— Supplied material —
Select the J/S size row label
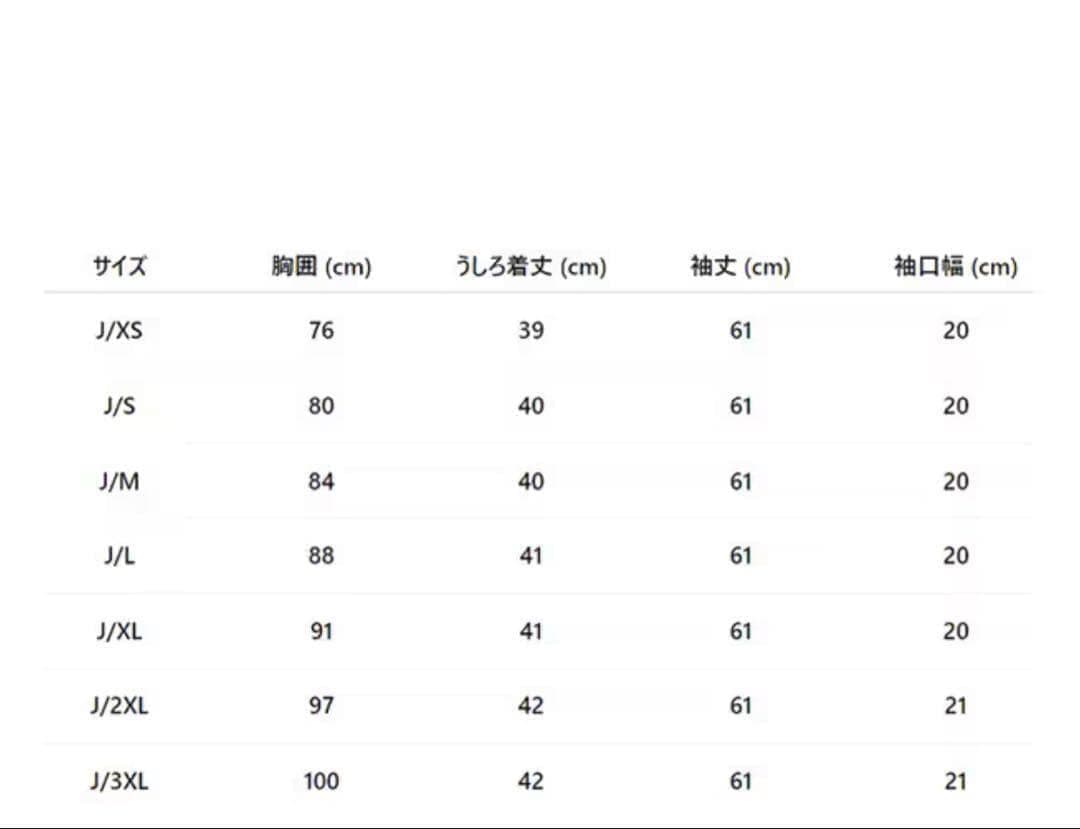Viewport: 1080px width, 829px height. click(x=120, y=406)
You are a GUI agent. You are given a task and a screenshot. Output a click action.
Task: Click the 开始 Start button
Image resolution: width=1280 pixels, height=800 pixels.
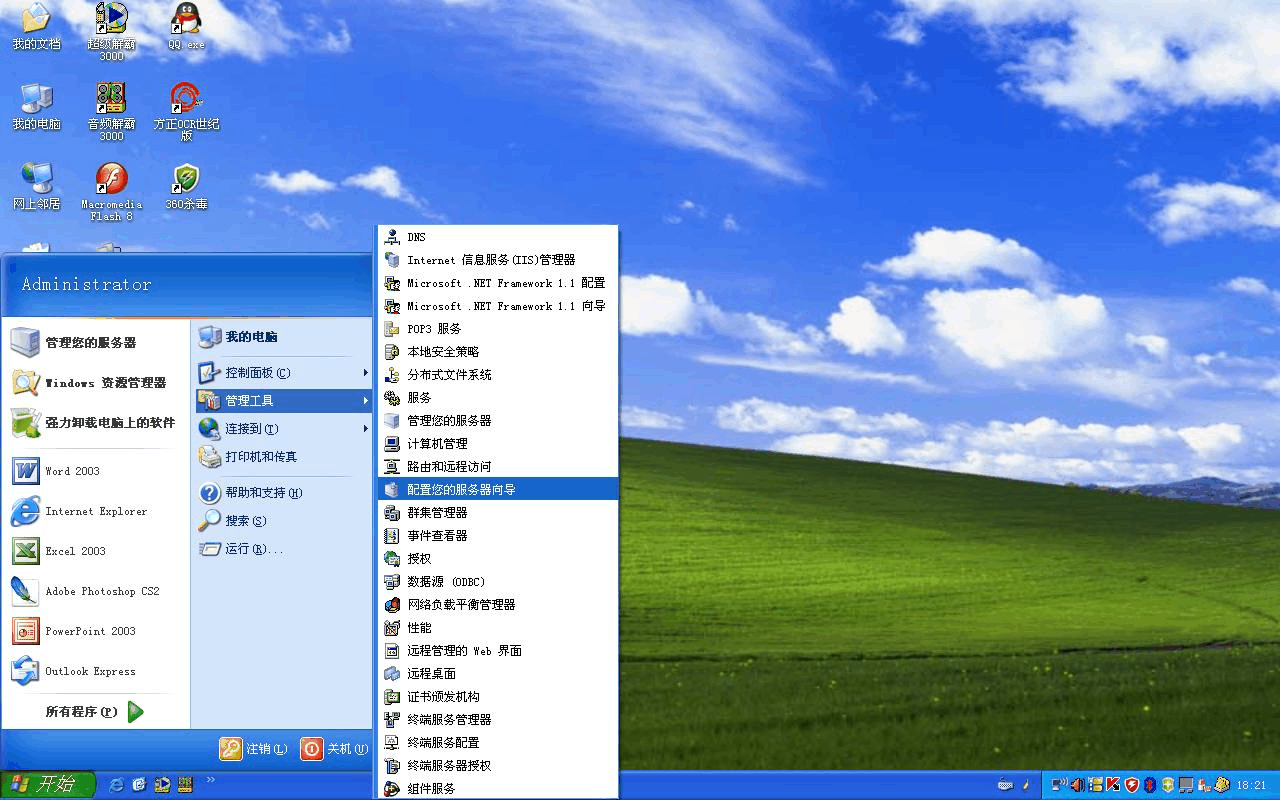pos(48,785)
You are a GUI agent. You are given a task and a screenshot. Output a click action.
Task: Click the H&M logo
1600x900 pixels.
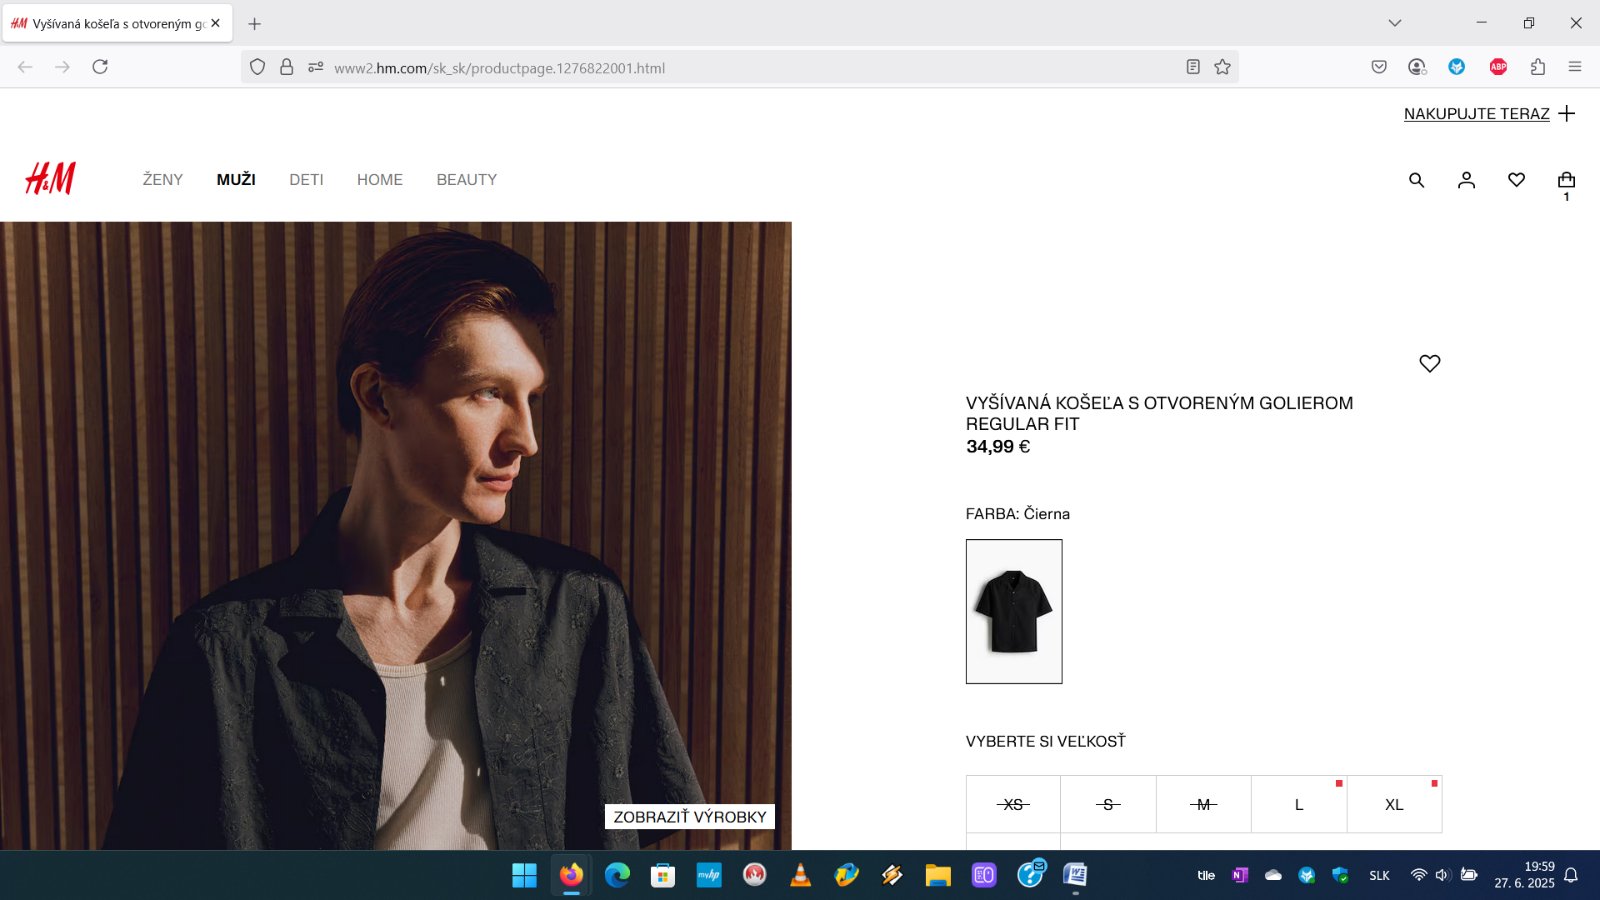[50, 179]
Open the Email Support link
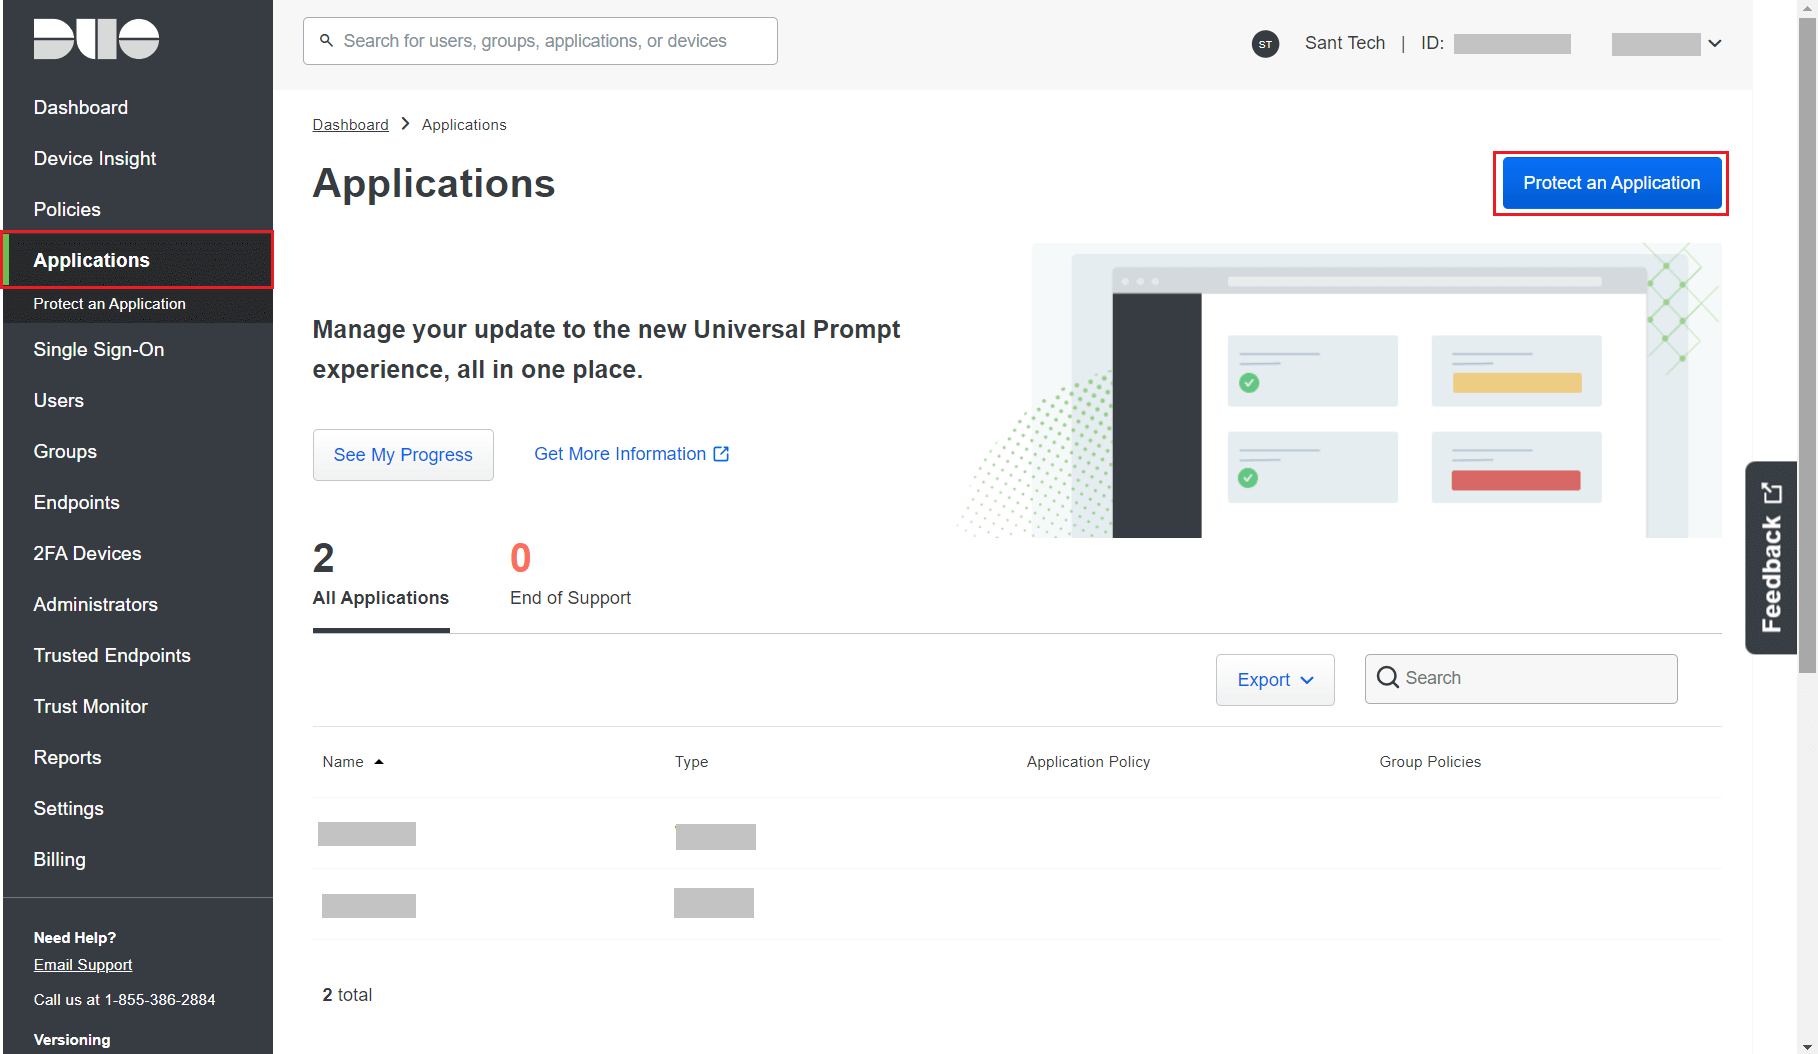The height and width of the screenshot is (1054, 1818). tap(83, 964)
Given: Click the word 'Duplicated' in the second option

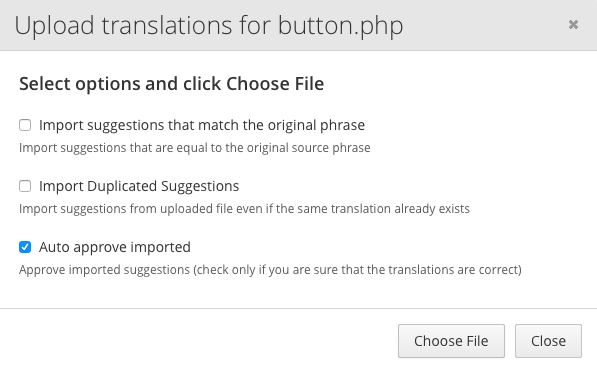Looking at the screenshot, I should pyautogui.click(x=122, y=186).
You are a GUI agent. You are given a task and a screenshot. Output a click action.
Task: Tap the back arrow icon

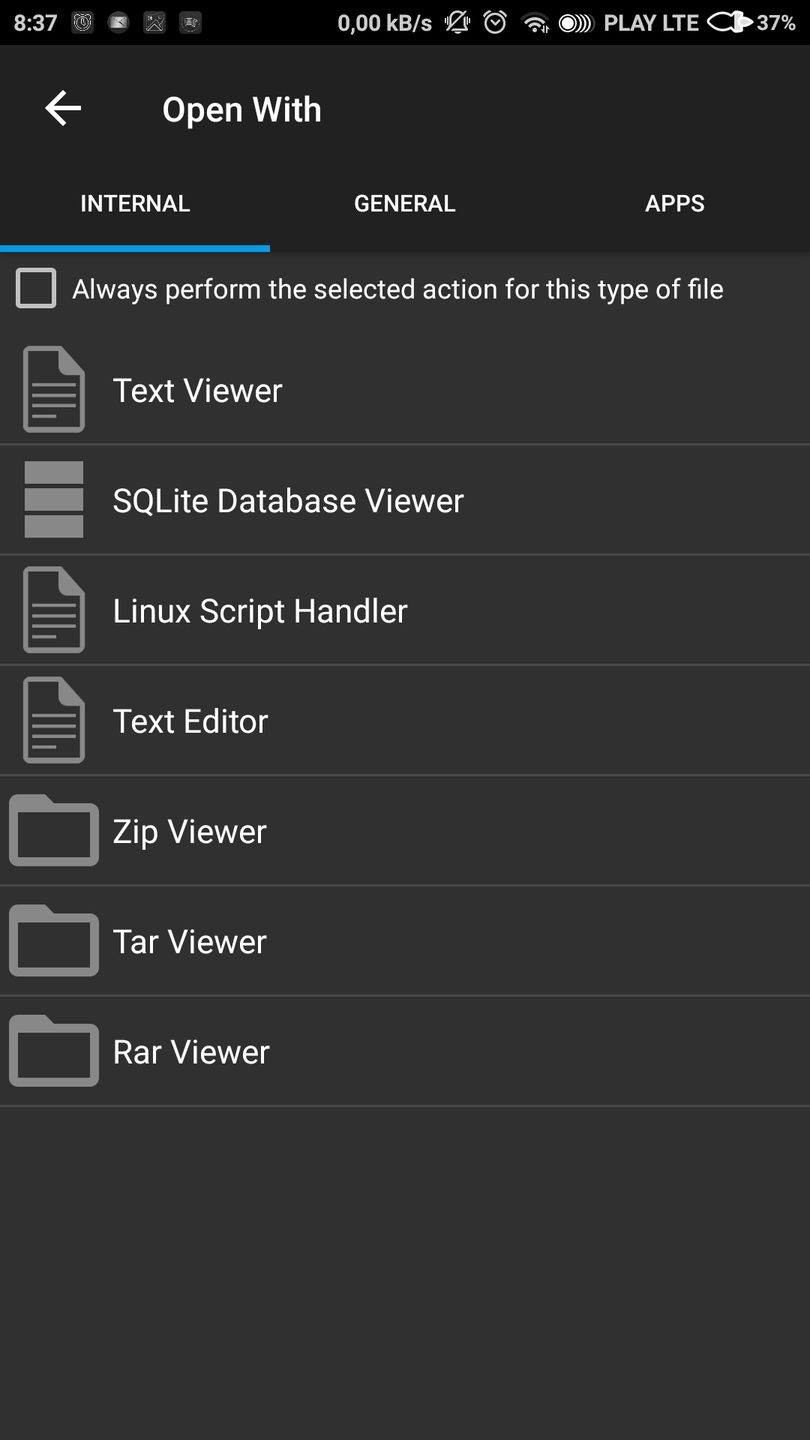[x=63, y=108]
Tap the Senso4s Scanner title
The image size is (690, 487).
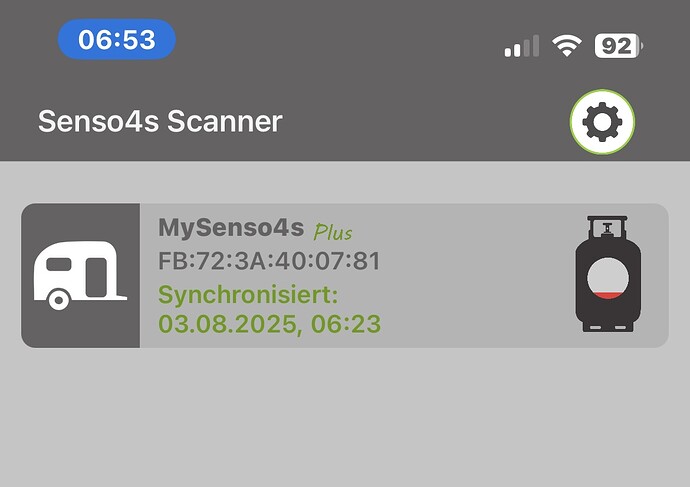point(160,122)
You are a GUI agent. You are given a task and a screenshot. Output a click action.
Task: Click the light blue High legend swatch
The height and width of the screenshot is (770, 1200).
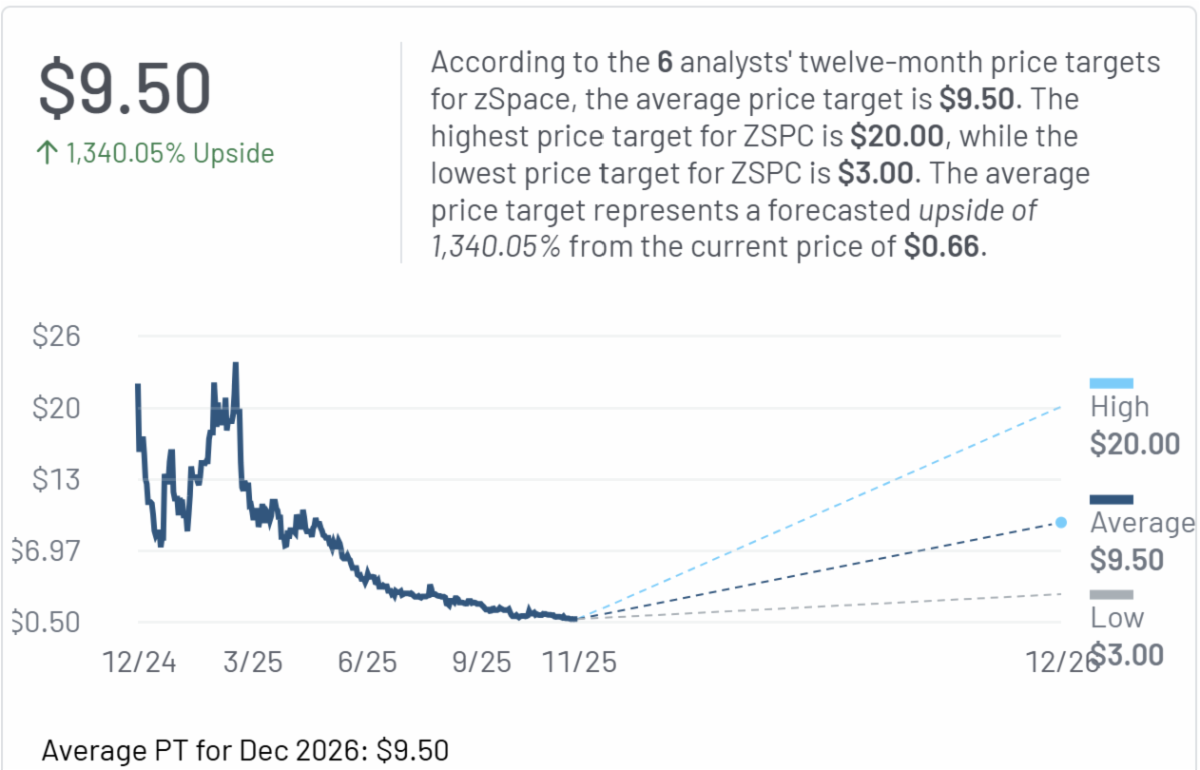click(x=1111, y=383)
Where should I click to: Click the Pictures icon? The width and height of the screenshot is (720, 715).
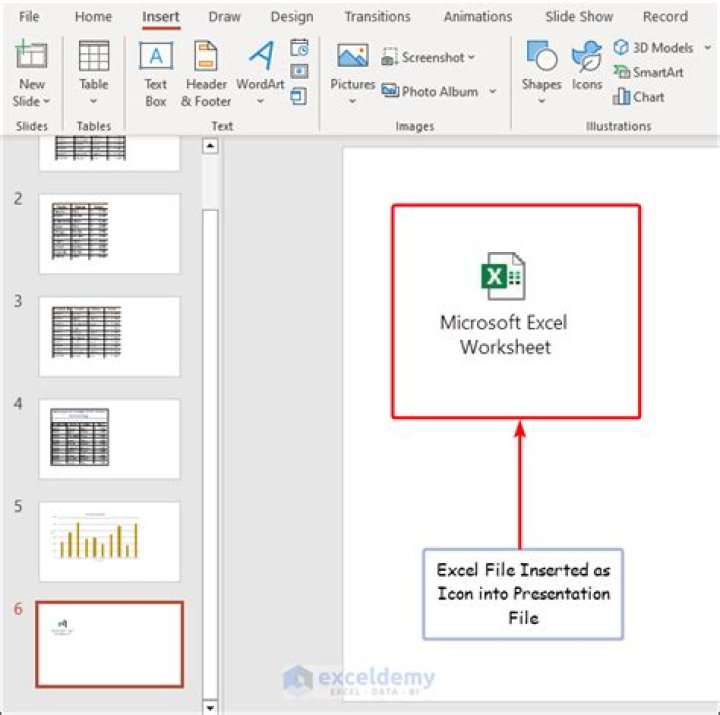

— Requirements —
Please pull out each line of the records above that contains the word "size". Case counts, so uppercase and lowercase letters do not match each other.

— Right answer —
Select the J/S size row label
The image size is (690, 487).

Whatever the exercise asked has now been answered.